# 2 MUST HAVE items.



## Diane (Oct 14, 2011)

*1.-Natural Antibiotic - Garlic - 4-6 cloves =1 dose Penicillin*
*Crush Garlic *cloves and *apply to sole of foot*. *Wrap with cloth *or gauze. Do this for *7 to 10 days*. Just as you would Penicillin.
It's best to *apply at night before going to bed*. If you have sensitive skin and the garlic seems to burn, add a LITTLE olive oil.
Shower in the morning and repeat every night.
Try to replenish the flora in the intestines by eating yogurt or taking probiotics after the garlic treatment, or any antibiotic treatment.

*2.- STOP BLEEDING - Cayenne Pepper Powder [/B]- Simply place powder on the wound. Bleeding will stop in 10-12 seconds!If the wound is severe, mix 1 tsp. cayenne pepper powder with an 8oz. glass of extra warm water. Not hot, hot water, just extra warm. 
Drinking it will also stop internal bleeding. 
Cayenne Pepper Powder can also stop Heart Attacks, Strokes, save drowning victims. 
It has many uses. You can go online and learn how to make an oil from it (which must be kept in the refrigerator)
You should carry some in your bug out bag, your car, your purse, everywhere. You would think that it would sting like crazy but it doesn't.
It has even worked on gaping wounds cut to the bone. It is also anti fungal. 
Do some research on how to use Cayenne Pepper and Garlic.
Clearly, they are a must have! You can grow them yourself and save some money.*


----------



## TheAnt (Jun 7, 2011)

Interesting information!

I take garlic extracts every other day or so... just cause I have them and heard they are good for you.

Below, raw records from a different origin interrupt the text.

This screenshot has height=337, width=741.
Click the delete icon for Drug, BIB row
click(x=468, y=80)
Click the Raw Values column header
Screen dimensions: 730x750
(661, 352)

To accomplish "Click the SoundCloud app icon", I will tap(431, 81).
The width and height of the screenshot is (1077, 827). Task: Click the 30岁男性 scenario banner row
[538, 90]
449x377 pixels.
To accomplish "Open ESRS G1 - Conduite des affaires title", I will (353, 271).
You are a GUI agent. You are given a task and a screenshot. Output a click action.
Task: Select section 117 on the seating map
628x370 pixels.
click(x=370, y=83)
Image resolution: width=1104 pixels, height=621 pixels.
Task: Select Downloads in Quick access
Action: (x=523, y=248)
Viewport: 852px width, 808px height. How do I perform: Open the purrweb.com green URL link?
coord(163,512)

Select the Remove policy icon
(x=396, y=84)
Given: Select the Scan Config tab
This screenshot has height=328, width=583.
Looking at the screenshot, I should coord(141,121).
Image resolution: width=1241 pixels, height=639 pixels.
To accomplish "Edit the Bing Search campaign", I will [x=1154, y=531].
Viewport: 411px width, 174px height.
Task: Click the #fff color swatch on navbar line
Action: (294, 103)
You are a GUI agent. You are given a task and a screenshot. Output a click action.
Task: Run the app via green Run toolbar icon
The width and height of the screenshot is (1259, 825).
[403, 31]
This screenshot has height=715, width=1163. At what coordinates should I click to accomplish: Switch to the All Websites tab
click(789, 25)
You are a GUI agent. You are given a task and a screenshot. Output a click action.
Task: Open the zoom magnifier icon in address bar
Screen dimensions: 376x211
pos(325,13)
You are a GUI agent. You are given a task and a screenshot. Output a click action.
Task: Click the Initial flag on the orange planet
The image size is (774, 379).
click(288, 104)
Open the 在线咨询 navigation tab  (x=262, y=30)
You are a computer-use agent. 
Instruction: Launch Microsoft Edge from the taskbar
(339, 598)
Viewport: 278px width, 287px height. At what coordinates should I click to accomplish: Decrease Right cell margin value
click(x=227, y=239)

Im curious. How does mixing the pepper with water help with severe cuts.


----------



## SageAdvicefarmgirl (Jun 23, 2011)

Diane said:


> *1.-Natural Antibiotic - Garlic - 4-6 cloves =1 dose Penicillin*
> *Crush Garlic *cloves and *apply to sole of foot*. *Wrap with cloth *or gauze. Do this for *7 to 10 days*. Just as you would Penicillin.
> It's best to *apply at night before going to bed*. If you have sensitive skin and the garlic seems to burn, add a LITTLE olive oil.
> Shower in the morning and repeat every night.
> ...


*

I'm growing both!*


----------



## Diane (Oct 14, 2011)

You put the pepper powder directly on the cut to stop bleeding, if it is severe, you drink it to also help stop the bleeding. It works by equalizing the blood pressure in the body, instead of it gathering at the wound. 
If there is no wound but just internal bleeding, it does the same as above.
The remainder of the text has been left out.